I create a new project jhipster using angular 2 , mongodb . I create an entity called doctor with attributes name (string) , login(string) , password (string) and specialty (string) . I want sign in into my application using this the login and the password of this entity,is that possible ?

there are 2 ways to go.

the first way is about to solve what you are actually asking for: a additional user management beside the classical (as far as I understand, you didn't say you don't want to remove login for normal users). It's not the ideal model but sometimes there are use cases for that. However in Spring, all that magic should happen in UserDetailsService (an interface from spring-security) which you implement.

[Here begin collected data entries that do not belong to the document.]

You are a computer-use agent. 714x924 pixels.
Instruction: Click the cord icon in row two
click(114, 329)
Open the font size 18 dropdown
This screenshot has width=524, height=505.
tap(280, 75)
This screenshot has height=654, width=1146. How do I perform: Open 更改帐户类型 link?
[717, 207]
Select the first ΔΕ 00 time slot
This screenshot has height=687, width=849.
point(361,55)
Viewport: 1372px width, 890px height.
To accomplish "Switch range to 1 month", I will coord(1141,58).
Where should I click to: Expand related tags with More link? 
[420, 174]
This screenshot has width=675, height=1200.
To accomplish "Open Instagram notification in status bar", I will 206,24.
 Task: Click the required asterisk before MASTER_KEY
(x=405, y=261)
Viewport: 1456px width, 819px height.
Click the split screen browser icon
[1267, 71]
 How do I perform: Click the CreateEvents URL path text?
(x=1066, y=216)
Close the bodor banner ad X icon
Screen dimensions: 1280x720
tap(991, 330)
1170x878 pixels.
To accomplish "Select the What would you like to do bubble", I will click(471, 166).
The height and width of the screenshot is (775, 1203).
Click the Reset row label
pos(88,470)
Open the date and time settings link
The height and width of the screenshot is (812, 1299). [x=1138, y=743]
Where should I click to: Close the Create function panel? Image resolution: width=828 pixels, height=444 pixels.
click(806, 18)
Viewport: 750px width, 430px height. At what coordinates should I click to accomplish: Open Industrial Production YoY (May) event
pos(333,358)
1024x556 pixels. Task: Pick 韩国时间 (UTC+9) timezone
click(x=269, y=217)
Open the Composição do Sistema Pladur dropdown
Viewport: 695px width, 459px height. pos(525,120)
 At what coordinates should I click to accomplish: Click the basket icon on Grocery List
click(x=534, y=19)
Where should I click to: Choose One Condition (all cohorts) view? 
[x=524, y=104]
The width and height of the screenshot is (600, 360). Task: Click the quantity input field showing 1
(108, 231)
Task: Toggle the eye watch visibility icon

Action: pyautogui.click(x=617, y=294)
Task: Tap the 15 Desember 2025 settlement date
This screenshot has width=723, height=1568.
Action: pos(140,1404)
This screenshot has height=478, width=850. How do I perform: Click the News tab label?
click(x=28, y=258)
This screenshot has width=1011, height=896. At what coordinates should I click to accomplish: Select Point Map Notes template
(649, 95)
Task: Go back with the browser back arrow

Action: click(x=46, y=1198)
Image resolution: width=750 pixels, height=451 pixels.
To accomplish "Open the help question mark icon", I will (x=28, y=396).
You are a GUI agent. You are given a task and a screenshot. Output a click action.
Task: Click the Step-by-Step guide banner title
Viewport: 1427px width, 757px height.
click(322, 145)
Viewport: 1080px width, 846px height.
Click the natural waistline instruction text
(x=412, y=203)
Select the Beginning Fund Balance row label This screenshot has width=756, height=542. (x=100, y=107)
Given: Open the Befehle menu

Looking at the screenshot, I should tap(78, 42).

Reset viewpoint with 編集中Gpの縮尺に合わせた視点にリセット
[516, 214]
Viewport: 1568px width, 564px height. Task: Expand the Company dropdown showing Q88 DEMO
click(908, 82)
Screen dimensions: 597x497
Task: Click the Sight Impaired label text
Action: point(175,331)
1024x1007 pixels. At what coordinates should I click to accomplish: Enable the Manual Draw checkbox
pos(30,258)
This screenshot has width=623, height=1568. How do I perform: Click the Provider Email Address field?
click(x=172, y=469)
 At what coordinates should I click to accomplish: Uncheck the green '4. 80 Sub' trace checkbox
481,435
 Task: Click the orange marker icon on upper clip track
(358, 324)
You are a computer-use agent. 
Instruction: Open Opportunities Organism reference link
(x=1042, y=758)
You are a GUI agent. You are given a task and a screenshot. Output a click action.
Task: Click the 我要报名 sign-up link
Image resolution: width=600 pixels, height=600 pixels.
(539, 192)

JHipster does this for the classical scenario in "src/main/java/package/security/DomainUserDetailsService.java". For your case, you should have a DoctorRepository like this:

@SuppressWarnings("unused")
public interface DoctorRepository extends MongoRepository<Doctor,Long> {
  //...

  Optional<Doctor> fineOneByLogin(@Param String login);

  //...
}

so you can rebuild the loadByUsername to

@Transactional
public UserDetails loadUserByUsername(final String login) {
    log.debug("Authenticating {}", login);
    String lowercaseLogin = login.toLowerCase(Locale.ENGLISH);
    Optional<User> userFromDatabase = userRepository.findOneWithAuthoritiesByLogin(lowercaseLogin);
    return userFromDatabase.map(user -> {
        if (!user.getActivated()) {
            throw new UserNotActivatedException("User " + lowercaseLogin + " was not activated");
        }
        List<GrantedAuthority> grantedAuthorities = user.getAuthorities().stream()
                .map(authority -> new SimpleGrantedAuthority(authority.getName()))
            .collect(Collectors.toList());
        return new org.springframework.security.core.userdetails.User(lowercaseLogin,
            user.getPassword(),
            grantedAuthorities);
    }).orElseGet(() -> {
        List<GrantedAuthority> grantedAuthorities = null; // add your logic for that here
        return doctorRepository.findOneByLogin(String login).map(doctor -> {
            return new org.springframework.security.core.userdetails.User(lowercaseLogin,
                doctor.getPassword(),
                grantedAuthorities);

        }).orElseThrow(() -> new UsernameNotFoundException("User " + lowercaseLogin + " was not found in the " +
    "database"));
    });
}

(source code written from mind, not tested)

keep in mind you must store the passwords according the configured PasswordEncoder

the better way

While mongo has no real relationship management, there still are patterns to model the fact, that a user might be a doctor (as a nested attribute for example), and therefore add doctor features, based on this fact.